UK levelling-up secretary Simon Clarke has criticised insurers’ treatment of some leaseholders in shared buildings as “alarming, if not abusive” and demanded they start pooling risks to reverse a sudden doubling of premiums.
Clarke also accused the insurance sector of failing to take sufficiently seriously the problems posed by the precipitous cost increases.
He was speaking on Wednesday after publication of a report by the Financial Conduct Authority into insurers’ behaviour following the 2017 Grenfell Tower fire, which killed 72 people and exposed the dangerous state of many British high-rise buildings.
While the Association of British Insurers trade body supported the FCA’s recommendations on a risk-sharing scheme, it gave no timetable for the implementation of the proposals.
Michael Gove, former levelling-up secretary, asked the FCA in January to produce a report, in combination with the Competition and Markets Authority, on the functioning of the insurance market for multi-occupancy buildings in light of what he called “crippling” cost increases.
The insurance cost rises are among a series of problems that have afflicted owners of properties in high-rise buildings since the Grenfell fire, which exposed the risks posed by types of cladding installed on the exteriors of thousands of buildings.
The report found annual premiums on a typical building rose from £6,800 to £15,300 between 2016 and 2021.
The FCA said it would consult on reforms to reverse the price rises.

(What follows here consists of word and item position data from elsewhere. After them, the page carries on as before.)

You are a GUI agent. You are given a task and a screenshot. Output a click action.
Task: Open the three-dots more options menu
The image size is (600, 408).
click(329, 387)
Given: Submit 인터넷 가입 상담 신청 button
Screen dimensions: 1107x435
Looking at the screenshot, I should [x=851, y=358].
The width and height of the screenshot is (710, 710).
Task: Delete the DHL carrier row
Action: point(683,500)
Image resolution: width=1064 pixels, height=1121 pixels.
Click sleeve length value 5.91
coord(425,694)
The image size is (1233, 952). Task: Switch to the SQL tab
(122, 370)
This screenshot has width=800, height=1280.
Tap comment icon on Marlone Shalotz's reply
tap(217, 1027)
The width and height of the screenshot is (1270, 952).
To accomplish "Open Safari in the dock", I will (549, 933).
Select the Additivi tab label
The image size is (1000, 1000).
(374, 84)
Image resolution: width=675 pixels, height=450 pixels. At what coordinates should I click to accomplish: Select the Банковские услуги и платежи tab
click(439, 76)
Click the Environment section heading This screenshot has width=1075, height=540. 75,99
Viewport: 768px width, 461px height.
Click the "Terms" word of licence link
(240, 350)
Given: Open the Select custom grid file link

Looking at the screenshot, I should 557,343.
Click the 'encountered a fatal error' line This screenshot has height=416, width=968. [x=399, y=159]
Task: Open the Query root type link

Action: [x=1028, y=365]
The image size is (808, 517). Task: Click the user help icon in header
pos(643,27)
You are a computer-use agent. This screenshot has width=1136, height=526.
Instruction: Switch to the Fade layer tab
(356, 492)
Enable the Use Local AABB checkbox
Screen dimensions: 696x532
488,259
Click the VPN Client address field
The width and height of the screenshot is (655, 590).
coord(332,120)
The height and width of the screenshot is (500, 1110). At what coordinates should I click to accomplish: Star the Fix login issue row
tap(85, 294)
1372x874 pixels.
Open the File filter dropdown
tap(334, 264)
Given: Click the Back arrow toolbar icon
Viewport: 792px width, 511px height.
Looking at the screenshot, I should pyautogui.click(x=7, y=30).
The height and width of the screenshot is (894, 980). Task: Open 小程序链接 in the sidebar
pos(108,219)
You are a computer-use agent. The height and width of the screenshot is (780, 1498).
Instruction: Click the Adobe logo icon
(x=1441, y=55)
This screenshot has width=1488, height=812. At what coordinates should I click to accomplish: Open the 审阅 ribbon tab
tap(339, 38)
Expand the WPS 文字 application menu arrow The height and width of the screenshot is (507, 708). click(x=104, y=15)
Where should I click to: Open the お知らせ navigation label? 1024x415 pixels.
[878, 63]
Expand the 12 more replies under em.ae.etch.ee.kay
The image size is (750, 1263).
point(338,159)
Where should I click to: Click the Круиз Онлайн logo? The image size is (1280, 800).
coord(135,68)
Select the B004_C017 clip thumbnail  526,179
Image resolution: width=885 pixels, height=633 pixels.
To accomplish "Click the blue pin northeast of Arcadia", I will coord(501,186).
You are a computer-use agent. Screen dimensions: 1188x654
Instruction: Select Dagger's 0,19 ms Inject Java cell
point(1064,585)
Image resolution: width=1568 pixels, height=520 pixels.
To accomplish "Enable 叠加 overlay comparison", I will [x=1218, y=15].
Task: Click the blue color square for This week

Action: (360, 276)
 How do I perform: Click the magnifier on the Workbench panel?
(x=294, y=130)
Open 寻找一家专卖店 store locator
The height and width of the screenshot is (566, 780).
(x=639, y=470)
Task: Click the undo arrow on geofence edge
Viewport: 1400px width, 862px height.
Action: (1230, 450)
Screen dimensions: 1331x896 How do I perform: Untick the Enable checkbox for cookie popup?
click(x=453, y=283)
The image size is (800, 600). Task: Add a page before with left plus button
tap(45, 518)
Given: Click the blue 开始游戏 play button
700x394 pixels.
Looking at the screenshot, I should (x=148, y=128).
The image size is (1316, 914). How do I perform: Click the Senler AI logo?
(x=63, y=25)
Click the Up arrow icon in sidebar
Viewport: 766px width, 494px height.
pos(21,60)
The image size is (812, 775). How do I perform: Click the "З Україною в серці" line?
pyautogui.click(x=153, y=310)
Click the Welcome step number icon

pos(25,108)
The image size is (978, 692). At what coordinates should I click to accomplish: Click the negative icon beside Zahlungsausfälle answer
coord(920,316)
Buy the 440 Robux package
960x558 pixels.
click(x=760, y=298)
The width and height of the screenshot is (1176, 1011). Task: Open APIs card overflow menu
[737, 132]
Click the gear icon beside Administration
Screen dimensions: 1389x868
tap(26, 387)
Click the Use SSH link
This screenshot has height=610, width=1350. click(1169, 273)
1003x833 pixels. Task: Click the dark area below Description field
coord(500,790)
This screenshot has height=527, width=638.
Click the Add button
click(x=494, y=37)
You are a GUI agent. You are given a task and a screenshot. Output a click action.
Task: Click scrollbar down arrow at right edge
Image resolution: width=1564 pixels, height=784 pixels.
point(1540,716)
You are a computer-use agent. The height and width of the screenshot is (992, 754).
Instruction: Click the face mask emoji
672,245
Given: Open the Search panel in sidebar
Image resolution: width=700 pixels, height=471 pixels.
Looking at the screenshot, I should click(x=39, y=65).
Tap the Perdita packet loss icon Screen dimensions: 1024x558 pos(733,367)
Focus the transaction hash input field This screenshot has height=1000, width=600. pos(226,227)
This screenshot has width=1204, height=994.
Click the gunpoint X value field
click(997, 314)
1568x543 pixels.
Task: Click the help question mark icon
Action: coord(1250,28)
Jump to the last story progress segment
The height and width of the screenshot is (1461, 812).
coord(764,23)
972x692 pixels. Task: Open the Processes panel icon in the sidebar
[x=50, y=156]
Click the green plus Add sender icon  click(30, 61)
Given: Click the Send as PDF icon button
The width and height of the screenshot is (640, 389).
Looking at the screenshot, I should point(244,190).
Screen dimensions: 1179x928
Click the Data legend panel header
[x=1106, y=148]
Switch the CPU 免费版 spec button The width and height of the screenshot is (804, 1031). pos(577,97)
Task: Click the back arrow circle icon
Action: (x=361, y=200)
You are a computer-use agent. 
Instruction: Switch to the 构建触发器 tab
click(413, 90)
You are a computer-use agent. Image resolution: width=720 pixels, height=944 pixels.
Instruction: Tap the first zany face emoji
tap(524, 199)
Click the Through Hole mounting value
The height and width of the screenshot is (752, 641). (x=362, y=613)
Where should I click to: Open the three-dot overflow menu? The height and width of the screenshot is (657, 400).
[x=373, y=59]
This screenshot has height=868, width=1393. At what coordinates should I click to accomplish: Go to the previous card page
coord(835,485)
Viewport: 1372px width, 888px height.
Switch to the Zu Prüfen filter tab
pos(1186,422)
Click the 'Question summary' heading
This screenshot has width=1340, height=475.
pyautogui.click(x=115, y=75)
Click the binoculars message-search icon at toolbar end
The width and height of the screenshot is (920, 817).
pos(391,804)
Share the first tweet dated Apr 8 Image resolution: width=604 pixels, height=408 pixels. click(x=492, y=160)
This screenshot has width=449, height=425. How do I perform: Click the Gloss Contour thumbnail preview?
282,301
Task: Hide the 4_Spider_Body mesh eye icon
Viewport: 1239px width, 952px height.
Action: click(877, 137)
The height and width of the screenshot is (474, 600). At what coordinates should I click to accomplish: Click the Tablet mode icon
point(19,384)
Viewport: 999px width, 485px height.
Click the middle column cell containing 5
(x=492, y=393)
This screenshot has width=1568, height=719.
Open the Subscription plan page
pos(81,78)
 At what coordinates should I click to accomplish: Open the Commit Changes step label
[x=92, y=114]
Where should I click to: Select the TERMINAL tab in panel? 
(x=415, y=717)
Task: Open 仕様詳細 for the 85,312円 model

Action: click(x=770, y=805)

Its main recommendation was that the industry create a “cross-industry pool” to reduce the risks posed to insurers by flammable cladding or “other material fire-safety risks”.
The watchdog also proposed measures to give leaseholders — who hold part of a property ultimately owned by a freeholder — greater control over their insurance costs.
It recommended that leaseholders be given more information about the pricing of their insurance and enhanced powers to challenge freeholders passing on increased insurance costs.
Leaseholders should in future become direct customers of insurers, it added. Currently, freeholders are typically the building insurer’s sole named customer.
Clarke said that leaseholders must be protected. “I welcome the light the FCA’s report has shone on some alarming, if not abusive, industry practices,” he said.
The report found that insurance brokers often gave a proportion of their commission from insurers to the agents that managed properties. Clarke called for prompt action to end that practice.
“Managing agents taking kickbacks from brokers is wrong and must urgently be stopped,” he said, noting “deep concerns” that the industry was not taking the issue sufficiently seriously.
In a letter to the Association of British Insurers sent on Wednesday, Clarke said he was “seeking assurance” that the group would set up the pool recommended by the FCA and called on it to outline steps towards implementation by the end of September.
However, James Dalton, ABI director of general insurance policy, gave no firm commitment on the timing of any action.
“We support the FCA’s recommendations on a risk-sharing scheme and have been actively discussing various options with industry and government,” he said. “Our work in this area will continue at pace.”